Now, the INTERGROWTH-21st researchers have found that attainment in early childhood of neurodevelopmental milestones (relating to cognition, language ability and motor skills) is, like physical growth, very similar among children across diverse geographical and cultural settings, provided that their health and nutritional status are adequate. The findings are unique because neurodevelopmental markers of early childhood have not been studied in this way before.

The researchers assessed 1,307 healthy two-year-old children of urban, well-nourished, educated mothers, who were enrolled in the study during early pregnancy in Brazil, India, Italy, Kenya and the UK. The children were assessed using a specially developed psychometric tool, standard visual tests and WHO motor milestones. In 14 of the 16 measures, the percentage of total variance that could be attributed to differences between populations ranged from 1.3 per cent (cognitive score) to 9.2 per cent (behaviour score). This means that, across a comprehensive set of indicators of physical and early child neurodevelopment, less than 10 per cent of the variability was based on the child’s genes (nature); the rest is environment (nurture).

“Our findings from a carefully selected cohort across varying geographic regions and ethnicities, strongly suggest that health, nutrition and development potentials for children are the same everywhere in the world, and that the maternal health and nutrition is an important driver for birth outcomes as well as developmental trajectories up to 24 months of age,” said Dr.
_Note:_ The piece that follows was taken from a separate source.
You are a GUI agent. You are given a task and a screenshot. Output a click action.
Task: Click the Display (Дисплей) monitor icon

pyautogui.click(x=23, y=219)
Zulfiqar Bhutta, Co-Director, SickKids Centre for Global Child Health, who is an author of the study. “Future studies should evaluate these cohorts of children at school age and beyond.”

Professor José Villar of the University’s Nuffield Department of Women’s & Reproductive Health, who led the research, said: “We have conclusively demonstrated that the early neurological and cognitive development of children with different ancestries is similar across diverse populations, providing that children and their parents have equal access to adequate nutrition, health care and education.”

This research provides valuable insight that could inform future policies and decision-making. Professor Michael Katz, Senior Vice-President Emeritus at the March of Dimes Foundation, USA, and President of the Oxford Maternal & Perinatal Health Institute, Green Templeton College, stated: “These findings have profound implications for international development policy because they make it clear that inequalities beginning during pregnancy have lifelong consequences for both individuals and countries. It also contradicts the concept that some ‘ethnic’ groups have a genetic advantage over others. Equitable access to universal education, health care and nutrition is, therefore, essential to any attempt to reach sustainable development goal targets globally.”

The attainment of neurodevelopmental milestones and associated behaviours in early childhood are likely universal, given adequate health, medical care, education, and nutrition. “The results clearly demonstrate that nurture is more important than nature with respect to human neurodevelopment,” adds Professor Stephen Kennedy, Head of the University’s Nuffield Department of Women’s & Reproductive Health, who jointly led the research.

The full paper, ‘Neurodevelopmental milestones and associated behaviours are similar among healthy children across diverse geographical locations,’ is published in the January 30 online edition of Nature Communications.

The INTERGROWTH-21st Project is funded by the Bill & Melinda Gates Foundation.